The park was very lifeless; the bare trees looked desolate, and here and there, from under the slushy, melting snow, rotting leaves peeped out. The sight of this dying Nature soothed and calmed me. Its dismal appearance harmonized with my mental condition; but in this decay of the fallen leaves, in the mournfully drooping yellow grass, in the faint scent of rottenness hanging in the air, there was nothing that offended and jarred on my inner sensations. I walked till I was tired out, trying to forget myself, listening to the tears dripping from the trees, and the damp, fallen branches rustling on the ground, and watching the twilight unfolding everything, until night came and covered all the melancholy and corruption of dying or slumbering Nature.
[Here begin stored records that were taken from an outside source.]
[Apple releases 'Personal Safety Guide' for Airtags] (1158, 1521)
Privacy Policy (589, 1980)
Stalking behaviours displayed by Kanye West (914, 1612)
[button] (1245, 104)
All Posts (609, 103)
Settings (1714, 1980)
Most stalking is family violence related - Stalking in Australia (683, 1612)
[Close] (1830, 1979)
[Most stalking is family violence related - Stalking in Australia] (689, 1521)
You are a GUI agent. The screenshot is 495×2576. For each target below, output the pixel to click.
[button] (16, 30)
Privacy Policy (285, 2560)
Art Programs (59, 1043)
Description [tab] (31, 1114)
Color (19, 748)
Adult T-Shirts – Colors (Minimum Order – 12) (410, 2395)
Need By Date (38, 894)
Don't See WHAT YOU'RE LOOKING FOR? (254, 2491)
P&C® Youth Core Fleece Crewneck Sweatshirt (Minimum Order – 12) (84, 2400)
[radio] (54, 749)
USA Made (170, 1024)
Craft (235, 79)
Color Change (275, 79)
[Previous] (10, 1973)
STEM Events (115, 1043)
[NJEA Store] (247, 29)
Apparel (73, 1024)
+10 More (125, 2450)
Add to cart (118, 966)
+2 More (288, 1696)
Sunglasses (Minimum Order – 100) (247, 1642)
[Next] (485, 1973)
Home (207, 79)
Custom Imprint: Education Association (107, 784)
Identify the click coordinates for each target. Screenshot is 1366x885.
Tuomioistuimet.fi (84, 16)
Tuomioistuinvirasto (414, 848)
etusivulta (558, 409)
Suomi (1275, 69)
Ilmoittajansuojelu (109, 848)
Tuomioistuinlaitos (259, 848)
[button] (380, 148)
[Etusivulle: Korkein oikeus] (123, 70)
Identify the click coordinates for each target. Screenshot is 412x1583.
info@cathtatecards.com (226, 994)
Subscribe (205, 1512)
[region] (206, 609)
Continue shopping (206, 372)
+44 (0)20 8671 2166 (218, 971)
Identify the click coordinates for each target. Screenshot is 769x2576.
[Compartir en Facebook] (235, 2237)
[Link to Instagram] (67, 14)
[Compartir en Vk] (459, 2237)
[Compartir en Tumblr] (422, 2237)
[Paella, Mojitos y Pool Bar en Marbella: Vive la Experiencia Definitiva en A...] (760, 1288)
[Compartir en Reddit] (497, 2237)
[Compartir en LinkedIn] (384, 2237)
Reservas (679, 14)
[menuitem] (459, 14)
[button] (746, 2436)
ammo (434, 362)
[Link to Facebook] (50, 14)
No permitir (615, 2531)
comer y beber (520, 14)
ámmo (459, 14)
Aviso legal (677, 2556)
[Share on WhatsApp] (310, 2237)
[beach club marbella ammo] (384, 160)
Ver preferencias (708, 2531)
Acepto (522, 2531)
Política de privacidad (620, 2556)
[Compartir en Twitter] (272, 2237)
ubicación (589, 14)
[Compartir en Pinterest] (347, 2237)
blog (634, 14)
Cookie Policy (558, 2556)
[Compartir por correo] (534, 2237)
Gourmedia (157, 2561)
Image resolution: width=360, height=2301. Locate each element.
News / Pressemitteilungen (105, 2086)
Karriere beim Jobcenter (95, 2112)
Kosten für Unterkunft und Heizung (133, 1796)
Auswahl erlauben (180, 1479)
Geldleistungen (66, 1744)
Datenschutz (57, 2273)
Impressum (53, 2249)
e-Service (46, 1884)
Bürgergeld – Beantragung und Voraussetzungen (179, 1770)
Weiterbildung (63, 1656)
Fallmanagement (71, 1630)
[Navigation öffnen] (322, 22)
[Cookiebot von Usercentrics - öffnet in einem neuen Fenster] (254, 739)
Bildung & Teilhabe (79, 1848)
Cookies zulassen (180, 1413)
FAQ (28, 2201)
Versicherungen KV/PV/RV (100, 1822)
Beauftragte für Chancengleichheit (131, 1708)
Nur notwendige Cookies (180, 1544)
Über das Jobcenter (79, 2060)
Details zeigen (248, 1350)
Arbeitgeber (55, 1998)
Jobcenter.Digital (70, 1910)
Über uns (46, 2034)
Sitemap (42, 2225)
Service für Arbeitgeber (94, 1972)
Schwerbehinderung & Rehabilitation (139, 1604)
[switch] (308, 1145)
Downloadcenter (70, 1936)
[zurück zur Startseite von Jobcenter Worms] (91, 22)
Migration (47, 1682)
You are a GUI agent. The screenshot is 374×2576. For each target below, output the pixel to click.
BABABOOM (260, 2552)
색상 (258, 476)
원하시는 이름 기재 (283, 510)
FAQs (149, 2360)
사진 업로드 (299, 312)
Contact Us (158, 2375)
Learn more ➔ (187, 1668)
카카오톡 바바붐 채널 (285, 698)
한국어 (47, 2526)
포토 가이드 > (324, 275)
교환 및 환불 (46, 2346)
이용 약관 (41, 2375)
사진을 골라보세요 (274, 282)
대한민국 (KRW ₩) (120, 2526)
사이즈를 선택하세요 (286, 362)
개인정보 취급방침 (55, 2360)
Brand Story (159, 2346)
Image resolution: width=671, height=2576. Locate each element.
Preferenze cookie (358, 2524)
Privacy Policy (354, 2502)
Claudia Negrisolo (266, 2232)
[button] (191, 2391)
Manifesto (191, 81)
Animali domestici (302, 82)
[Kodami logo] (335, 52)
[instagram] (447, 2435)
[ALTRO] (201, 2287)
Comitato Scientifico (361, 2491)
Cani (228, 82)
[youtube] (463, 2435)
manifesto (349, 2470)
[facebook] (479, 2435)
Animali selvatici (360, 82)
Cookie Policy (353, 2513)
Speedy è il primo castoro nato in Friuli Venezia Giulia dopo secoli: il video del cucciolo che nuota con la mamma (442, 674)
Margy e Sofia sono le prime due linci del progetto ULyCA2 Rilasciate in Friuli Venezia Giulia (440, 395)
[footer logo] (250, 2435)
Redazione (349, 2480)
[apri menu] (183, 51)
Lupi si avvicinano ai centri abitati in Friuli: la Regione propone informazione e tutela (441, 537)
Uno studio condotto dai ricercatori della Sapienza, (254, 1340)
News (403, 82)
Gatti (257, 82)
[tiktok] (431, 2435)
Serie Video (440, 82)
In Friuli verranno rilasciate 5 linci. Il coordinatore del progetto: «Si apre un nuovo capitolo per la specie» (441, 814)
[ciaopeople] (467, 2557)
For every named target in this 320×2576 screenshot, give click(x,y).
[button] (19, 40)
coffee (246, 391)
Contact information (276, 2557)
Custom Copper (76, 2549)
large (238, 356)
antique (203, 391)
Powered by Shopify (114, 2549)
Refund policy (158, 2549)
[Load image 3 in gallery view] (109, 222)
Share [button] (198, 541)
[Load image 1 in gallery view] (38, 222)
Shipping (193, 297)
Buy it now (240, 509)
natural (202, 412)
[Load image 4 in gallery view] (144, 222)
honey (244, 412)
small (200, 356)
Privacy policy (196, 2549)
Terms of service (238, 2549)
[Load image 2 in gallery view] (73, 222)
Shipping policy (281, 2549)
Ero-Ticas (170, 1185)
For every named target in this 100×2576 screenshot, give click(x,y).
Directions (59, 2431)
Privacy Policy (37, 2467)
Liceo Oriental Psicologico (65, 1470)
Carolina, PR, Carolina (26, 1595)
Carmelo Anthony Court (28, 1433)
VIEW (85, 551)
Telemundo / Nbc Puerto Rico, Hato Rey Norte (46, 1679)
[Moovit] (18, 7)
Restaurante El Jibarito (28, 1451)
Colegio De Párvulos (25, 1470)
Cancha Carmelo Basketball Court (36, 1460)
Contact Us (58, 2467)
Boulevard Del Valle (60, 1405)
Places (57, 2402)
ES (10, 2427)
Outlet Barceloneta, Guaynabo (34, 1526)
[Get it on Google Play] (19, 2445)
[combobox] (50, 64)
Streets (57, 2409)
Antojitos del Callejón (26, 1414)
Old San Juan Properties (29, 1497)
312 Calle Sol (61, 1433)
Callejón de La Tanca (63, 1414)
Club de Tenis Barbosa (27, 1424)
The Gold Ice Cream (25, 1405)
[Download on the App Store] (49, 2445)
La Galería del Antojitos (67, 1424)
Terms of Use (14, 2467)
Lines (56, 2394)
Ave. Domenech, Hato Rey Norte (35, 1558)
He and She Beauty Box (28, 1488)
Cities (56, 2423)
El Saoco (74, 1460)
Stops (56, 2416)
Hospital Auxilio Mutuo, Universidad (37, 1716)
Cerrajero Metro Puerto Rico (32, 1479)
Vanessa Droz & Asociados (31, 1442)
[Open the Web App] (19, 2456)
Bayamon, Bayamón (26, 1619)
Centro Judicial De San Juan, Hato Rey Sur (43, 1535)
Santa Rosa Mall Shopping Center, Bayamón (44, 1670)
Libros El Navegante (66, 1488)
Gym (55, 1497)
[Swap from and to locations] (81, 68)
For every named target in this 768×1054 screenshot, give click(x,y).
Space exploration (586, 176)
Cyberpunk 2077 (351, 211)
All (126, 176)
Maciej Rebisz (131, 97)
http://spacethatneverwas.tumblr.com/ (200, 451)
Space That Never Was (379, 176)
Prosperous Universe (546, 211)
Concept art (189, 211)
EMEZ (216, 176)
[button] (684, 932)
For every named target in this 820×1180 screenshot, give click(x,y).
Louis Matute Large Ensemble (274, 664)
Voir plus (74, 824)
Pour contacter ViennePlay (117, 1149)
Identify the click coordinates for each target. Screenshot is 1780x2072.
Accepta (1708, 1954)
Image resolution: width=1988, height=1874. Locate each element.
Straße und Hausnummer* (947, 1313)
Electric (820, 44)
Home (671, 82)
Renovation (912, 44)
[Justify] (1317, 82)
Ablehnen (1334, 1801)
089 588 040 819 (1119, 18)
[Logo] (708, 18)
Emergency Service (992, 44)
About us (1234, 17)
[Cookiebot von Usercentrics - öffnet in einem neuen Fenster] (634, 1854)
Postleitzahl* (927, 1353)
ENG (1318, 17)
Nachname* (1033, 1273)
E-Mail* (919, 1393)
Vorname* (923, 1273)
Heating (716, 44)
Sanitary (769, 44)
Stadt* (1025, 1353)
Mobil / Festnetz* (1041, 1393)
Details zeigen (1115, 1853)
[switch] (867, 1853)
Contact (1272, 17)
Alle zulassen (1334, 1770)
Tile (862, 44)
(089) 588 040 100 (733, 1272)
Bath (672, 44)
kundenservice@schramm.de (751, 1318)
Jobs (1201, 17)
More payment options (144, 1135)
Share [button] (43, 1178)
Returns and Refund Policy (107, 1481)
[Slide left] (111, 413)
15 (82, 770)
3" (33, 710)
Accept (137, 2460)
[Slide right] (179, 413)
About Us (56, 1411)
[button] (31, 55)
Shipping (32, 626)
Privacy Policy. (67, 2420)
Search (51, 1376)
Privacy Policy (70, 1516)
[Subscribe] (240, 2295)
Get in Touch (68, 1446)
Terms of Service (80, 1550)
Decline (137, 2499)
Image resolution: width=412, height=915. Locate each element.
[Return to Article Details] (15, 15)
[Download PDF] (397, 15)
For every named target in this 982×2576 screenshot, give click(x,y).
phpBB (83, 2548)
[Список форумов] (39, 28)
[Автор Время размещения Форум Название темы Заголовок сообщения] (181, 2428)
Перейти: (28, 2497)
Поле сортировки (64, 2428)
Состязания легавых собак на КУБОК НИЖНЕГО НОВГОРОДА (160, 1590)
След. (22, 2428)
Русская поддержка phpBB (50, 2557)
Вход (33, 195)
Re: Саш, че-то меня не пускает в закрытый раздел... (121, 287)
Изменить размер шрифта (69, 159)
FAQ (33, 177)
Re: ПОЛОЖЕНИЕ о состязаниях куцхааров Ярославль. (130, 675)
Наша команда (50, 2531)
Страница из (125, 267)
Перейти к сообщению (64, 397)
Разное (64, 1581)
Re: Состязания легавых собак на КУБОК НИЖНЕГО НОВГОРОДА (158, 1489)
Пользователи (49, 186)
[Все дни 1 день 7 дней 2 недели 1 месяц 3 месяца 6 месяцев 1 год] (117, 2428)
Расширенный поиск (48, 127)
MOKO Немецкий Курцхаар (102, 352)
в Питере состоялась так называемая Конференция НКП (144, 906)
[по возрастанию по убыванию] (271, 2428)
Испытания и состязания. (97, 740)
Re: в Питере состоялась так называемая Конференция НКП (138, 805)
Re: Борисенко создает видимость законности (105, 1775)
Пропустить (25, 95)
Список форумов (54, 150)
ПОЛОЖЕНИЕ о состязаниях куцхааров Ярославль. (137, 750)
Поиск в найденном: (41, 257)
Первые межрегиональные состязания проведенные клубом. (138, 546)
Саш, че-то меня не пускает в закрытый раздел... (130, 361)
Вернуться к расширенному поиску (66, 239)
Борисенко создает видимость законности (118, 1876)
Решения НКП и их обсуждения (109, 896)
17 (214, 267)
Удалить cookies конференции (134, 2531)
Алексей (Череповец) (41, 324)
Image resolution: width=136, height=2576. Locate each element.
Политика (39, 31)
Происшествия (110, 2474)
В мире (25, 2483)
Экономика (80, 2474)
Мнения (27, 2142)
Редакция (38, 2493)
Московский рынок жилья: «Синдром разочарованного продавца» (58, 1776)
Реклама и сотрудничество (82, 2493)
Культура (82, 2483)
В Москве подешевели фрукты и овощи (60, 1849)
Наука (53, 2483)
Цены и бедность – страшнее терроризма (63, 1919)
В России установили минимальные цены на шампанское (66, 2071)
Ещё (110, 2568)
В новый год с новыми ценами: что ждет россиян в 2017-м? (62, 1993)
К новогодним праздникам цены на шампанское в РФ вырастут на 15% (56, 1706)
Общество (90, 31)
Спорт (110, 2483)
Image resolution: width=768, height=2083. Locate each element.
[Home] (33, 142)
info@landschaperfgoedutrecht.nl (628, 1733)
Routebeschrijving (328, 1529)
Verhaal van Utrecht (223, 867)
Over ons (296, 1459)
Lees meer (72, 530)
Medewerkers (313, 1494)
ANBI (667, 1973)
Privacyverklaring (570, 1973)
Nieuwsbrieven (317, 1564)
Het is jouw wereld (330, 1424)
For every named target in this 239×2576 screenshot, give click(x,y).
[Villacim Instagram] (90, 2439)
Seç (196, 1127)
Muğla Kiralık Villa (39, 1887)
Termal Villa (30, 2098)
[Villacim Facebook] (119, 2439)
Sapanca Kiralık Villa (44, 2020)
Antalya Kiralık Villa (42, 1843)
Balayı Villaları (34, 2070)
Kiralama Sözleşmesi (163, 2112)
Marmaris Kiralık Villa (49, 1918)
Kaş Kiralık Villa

I went home late. Titus was asleep, but he had left the lamp alight for me. The burner had got out of order, and the gas was escaping with a continuous thin hissing, which Titus accompanied by a rythmic nasal wheeze, the result being a peculiar but not very harmonious duet in the otherwise silent room. Our large cupboard and bookshelf seemed to be listening with ironical attention to this absurd and useless wheezing. The whining hiss of the gas irritated me far less than my friend’s hard breathing. The wheeze gradually passed into a snore; as always happened when he lay on his back.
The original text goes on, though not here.